Analyzing the control variables reveals that in scenarios characterized by limited governance scale, the urbanization level detrimentally impacts the marine economy. Conversely, in environments governed on a larger scale, urbanization does not significantly affect marine economic performance. Additionally, the influence of foreign direct investment (FDI) on the marine economy is not marked in extensive governance contexts, whereas in more constrained settings, FDI exhibits a notably adverse relationship with marine economic growth. This discrepancy could be attributed to the potential for foreign investment under limited-scale governance to foster reliance on external technology and impede the indigenous development and integration of innovative technologies within the marine sector.
Furthermore, the effect of human resources (HR), industrialization level (IND), and Fixed Asset Investment Level (FAI) on marine economic growth demonstrates variability under different governance scales. Such heterogeneity underscores the complexity of interactions between these variables and marine economic development, suggesting that the scale of environmental governance significantly influences the dynamics of economic growth within the marine sector.

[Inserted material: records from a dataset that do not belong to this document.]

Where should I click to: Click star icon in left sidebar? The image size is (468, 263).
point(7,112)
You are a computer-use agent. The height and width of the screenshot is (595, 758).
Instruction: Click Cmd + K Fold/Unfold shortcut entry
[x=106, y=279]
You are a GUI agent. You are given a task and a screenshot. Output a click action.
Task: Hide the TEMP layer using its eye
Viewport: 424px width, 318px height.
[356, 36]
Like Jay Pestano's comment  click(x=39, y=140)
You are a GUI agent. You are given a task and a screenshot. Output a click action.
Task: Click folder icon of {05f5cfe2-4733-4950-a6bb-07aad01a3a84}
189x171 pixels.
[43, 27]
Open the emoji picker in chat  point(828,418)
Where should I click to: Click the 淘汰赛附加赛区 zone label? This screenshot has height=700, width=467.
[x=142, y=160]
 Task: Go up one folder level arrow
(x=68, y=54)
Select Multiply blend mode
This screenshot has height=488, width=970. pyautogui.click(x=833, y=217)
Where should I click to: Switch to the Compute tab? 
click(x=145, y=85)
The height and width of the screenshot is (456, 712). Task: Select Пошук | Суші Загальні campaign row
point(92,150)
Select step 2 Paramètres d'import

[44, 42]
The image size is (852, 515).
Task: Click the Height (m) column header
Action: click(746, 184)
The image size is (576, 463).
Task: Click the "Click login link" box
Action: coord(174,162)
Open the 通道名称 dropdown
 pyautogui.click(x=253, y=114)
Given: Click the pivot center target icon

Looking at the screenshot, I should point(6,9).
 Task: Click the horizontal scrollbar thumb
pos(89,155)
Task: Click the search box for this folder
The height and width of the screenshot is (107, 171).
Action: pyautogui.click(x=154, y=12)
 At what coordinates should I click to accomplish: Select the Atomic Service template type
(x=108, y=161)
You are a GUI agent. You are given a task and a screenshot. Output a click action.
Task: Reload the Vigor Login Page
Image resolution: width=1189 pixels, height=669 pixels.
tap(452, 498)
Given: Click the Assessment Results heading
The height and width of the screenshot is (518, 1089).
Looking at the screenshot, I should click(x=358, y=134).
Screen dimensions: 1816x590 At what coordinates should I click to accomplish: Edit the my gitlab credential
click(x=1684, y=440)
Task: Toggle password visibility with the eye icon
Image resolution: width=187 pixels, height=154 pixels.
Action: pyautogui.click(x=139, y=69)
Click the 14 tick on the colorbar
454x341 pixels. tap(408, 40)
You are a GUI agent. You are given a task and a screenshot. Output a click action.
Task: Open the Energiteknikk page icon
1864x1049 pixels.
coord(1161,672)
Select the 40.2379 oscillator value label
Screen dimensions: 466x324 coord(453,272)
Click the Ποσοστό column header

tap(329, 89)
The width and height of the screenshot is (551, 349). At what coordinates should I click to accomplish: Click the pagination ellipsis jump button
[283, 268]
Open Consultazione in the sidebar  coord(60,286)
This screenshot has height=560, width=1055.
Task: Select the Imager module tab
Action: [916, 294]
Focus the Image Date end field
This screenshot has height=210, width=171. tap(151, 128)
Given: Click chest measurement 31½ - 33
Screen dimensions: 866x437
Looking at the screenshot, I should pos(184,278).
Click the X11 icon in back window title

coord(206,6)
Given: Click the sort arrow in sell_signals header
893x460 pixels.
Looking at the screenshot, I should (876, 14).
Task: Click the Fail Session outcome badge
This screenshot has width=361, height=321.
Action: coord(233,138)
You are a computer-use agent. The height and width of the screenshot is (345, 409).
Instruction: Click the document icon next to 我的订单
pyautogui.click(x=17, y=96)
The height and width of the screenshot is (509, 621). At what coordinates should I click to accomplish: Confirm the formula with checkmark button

4.3.2. The Degree of Talent Reserve

Marine Environmental Governance (OMN) demonstrates a varied impact across groups with differing levels of talent reserve. Table 8 shows the heterogeneity analysis result of the degree of the talent reserve. Specifically, in the group with a lower talent reserve, the impact coefficient of ocean governance on the marine economy is 0.234, which is not statistically significant. Conversely, in the group with a higher talent reserve, this coefficient escalates to 0.918, denoting a significant positive influence. This suggests that a robust talent reserve amplifies the positive effects of marine economic growth, possibly due to enhanced capabilities in managing and utilizing marine resources more effectively. Groups with higher talent reserves likely possess superior technological and management strategies, enabling them to monitor and mitigate marine pollution and ecological damage more efficiently, thus fostering marine economic development.
Concerning control variables, a notable difference in the impact of urbanization level (URB) on the marine economy is observed between the two groups. In the group with a lower talent reserve, the urbanization level negatively impacts the marine economy, with a coefficient of −3.611, which is statistically significant. This negative impact intensifies in the group with a higher talent reserve, where the coefficient reaches −11.287, which is also significant. This pattern suggests that urbanization exerts a detrimental effect on the marine economy across both talent reserves, with a more pronounced effect observed in the group with higher talent reserves.
In terms of foreign investment level (FDI), the impact varies significantly between the two groups. In the lower talent reserve group, the influence of foreign investment on the marine economy, represented by a coefficient of 3.399, is not statistically significant. However, in the higher talent reserve group, this coefficient surges to 37.346, indicating a significant positive effect on the marine economy. This implies that higher talent reserves can leverage foreign investment more effectively to bolster marine economic growth.
Regarding the industrial structure (IND) and marine industry ratio (FAI), disparities are evident between the groups. In the lower talent reserve group, both variables negatively affect the marine economy, with coefficients of −7.423 and −0.485, respectively, both reaching statistical significance. Conversely, in the higher talent reserve group, the impact of these variables on the marine economy, with coefficients of 1.097 and −2.460, respectively, is not significant. This indicates that while the industrial structure and marine industry ratio adversely affect the marine economy in groups with lower talent reserves, such relationships do not hold significance in groups with higher talent reserves.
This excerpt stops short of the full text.